GIVEN PASSAGE ▸
In addition to the lobby and 10_11, the piazza is home to Antonia, a fab concept shop filled with established and emerging fashion designers, and SO-LE STUDIO, Maria Sole Ferragamo's shop of sculptural and sustainable jewelry made from leftover materials, like leather and brass from Tuscan (there it is again...) ateliers. The seminary's former chapel is now Beefbar Milano, an outpost of the ridiculously named restaurant chain that serves ridiculously delicious steak. A wellness center will be completed at the end of the year, including a pool in the seminary's former cafeteria. The hotel brings the piazza to life with plants and greenery and temporary cultural activations, ensuring that locals who cut through on their way between Corso Venezia and Via Sant'Andrea will always find something new and delightful.
Not surprisingly, all of this excellence doesn't come cheap. Rooms here can easily go into the four figures. Click here for reservations, and don't forget to check for any special offers. Pro tip: For the best treatment and care, cut out the middle man and book directly with the hotel.
At a Glance
The Vibe: So chic it hurts.
Standout Detail: The colonnaded piazza is not a feature many hotels can claim.
This Place Is Perfect For: Stylish, well-heeled (pun intended) travelers who want to be impressed at their refined taste in excellent hotels.
Rooms: 72 rooms and suites come in various configurations — studios, suites, and two-bedroom family suites. The largest, Borromeo Suite, is named for St. Carlo Borromeo, patron saint of Milan and founder of the seminary.
On Site: You could go shopping in your slippers at Antonia and SO-LE Studio. The Longevity Suite, a high-tech wellness center with biohacking and anti-aging treatments, will open in autumn 2023 and has a column-adorned pool. A rooftop lounge is in the works for 2024.
Food + Drink: 10_11, named for the restaurant's two addresses, Corso Venezia 11 and 10 via Sant'Andrea, is the all-day restaurant that serves an excellent buffet breakfast in the atrium and a lunch and dinner menu marked by Northern Italian dishes. Order White Pasta, chef Alberto Quadrio's signature dish: You'll thank me. Beefbar Milano, with its cute tableware decorated with Milanese illustrations (the Duomo, a handbag), is already one of the hardest reservations in town.

(Stored records)
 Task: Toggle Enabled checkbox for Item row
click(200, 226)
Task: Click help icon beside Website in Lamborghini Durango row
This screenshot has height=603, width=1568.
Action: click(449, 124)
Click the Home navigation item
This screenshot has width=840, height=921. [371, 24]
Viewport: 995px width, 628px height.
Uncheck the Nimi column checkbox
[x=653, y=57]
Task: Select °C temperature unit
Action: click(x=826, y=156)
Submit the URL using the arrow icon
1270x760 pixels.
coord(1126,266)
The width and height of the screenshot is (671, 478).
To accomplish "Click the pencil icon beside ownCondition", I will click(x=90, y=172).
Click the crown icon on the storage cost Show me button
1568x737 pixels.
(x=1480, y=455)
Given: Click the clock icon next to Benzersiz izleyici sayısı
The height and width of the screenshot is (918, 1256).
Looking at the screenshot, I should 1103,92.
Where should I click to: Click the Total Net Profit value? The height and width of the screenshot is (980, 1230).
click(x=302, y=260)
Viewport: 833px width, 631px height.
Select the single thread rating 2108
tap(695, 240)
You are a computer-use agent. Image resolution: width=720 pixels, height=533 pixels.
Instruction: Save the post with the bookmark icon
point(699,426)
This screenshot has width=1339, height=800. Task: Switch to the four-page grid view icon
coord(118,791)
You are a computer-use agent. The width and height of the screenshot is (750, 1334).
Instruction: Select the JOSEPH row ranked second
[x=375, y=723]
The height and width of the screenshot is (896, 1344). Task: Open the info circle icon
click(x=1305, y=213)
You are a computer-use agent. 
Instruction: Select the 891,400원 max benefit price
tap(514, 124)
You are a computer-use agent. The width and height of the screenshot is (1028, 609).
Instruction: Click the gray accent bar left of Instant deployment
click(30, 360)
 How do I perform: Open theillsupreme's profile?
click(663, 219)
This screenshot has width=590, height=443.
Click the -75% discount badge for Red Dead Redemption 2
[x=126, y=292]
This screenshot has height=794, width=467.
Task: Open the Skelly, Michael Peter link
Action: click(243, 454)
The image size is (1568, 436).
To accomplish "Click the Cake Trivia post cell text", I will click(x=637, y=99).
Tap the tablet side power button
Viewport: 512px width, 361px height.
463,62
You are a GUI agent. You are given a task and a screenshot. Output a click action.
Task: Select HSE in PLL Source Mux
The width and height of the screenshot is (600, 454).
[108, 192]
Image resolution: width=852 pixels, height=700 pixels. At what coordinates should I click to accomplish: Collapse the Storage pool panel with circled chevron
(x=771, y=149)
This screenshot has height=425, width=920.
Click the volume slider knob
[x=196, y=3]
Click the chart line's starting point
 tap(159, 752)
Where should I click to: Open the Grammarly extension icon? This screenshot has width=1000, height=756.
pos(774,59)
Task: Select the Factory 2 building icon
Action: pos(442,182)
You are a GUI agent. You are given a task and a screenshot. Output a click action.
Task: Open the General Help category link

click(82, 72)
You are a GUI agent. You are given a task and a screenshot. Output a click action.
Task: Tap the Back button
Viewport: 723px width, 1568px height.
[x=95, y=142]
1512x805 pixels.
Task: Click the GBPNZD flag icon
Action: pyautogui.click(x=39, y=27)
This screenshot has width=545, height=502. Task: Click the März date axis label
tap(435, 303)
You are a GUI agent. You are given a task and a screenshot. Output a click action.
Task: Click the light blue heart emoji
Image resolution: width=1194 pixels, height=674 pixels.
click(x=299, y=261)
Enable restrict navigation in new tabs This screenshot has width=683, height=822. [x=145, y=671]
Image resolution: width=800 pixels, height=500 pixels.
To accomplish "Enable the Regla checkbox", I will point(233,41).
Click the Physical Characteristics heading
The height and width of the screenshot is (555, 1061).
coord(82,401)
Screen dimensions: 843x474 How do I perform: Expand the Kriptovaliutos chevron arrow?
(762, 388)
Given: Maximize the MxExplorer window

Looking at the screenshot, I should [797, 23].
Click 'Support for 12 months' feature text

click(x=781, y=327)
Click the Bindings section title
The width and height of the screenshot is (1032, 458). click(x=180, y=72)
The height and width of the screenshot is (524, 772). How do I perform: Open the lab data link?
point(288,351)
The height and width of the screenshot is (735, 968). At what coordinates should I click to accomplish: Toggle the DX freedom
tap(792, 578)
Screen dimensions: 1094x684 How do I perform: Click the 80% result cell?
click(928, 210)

INSTRUCTIONS TO FOLLOW ▸ In the hotel passage above, condense the paragraph beginning "In addition to the lobby and 10_11" into a bulleted list that keeps its main facts.

SOLVED PROBLEM ▸
- Besides the lobby and 10_11, the piazza houses Antonia, a concept shop stocking established and emerging fashion designers.
- The piazza also holds SO-LE STUDIO, Maria Sole Ferragamo's shop of sculptural, sustainable jewelry made from leftover materials such as leather and brass from Tuscan ateliers.
- The seminary's former chapel is now Beefbar Milano, an outpost of a restaurant chain that serves steak.
- A wellness center, including a pool in the seminary's former cafeteria, will be completed at the end of the year.
- The hotel enlivens the piazza with plants, greenery, and temporary cultural activations, so locals passing through between Corso Venezia and Via Sant'Andrea always find something new.